A Arábia Saudita anunciou recentemente que poderá aceitar yuans, a moeda chinesa (cujo nome oficial na verdade é renmimbi, mas pouco usado) em troca de seu petróleo. Caso isso se confirme, se juntará ao rol de investidas contra a hegemonia do dólar por parte de países muito mais ligados à Cooperação de Xangai do que ao decadente Ocidente desindustrializado listados por Pepe Escobar para o The Cradle. Os acordos com Irã e Afeganistão caminham exatamente nesse sentido.

Se geoeconomicamente assistimos à decadência do dólar e suas instituições correlatas, geopoliticamente ressurge um polo alternativo aos Estados Unidos e seus vassalos europeus.

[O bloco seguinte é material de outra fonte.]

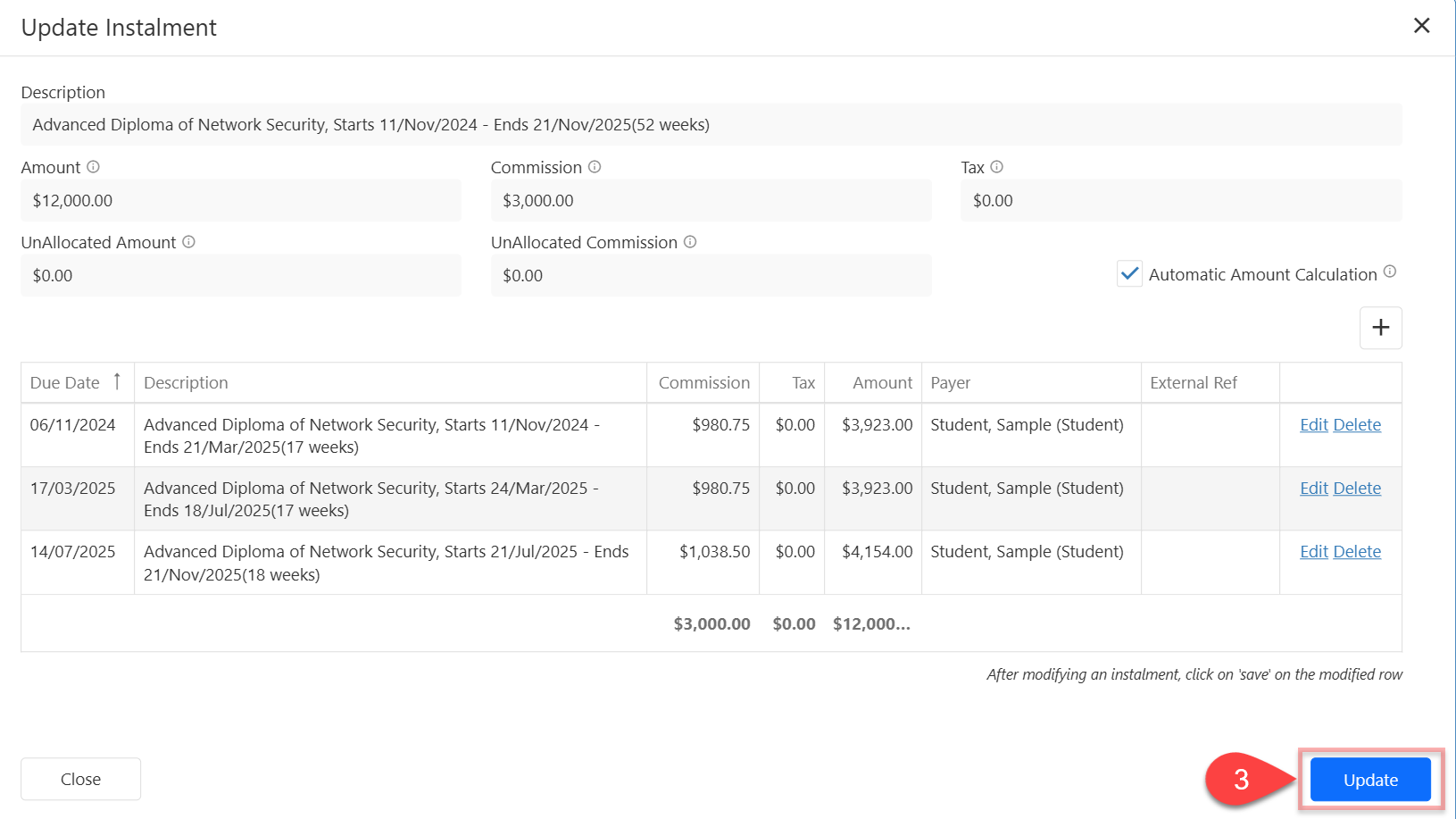The height and width of the screenshot is (819, 1456).
Task: Click the Payer column header
Action: pos(950,382)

A Argentina, por exemplo, teve apoio chinês em sua justíssima reivindicação às ilhas Malvinas ocupadas pelo Império Britânico e o Brasil acertadamente procurou apoio russo para a construção de Angra 3 com uma parceria entre a Eletronuclear e a Rosatom e para o programa do submarino nuclear brasileiro.

É claro que a construção de um multipolar não é um processo sem possíveis tropeços. Como argumenta Pedro Marin para a Revista Opera, o tempo corre contra a Rússia na operação especial. Putin precisa de uma vitória rápida e uma possível estratégia de insurgência na Ucrânia patrocinada pela OTAN pode prejudicar no longo prazo a estabilidade russa. Além disso, a assimetria entre as indústrias russa e chinesa pode levar a um processo de satelitização econômica da Federação pela República Popular, desarranjando a aliança entre os dois rivais históricos.

De todo modo, assistimos à rápida putrefação do Império Estadunidense e da hegemonia do dólar. O que fará o Brasil nessa nova quadra histórica?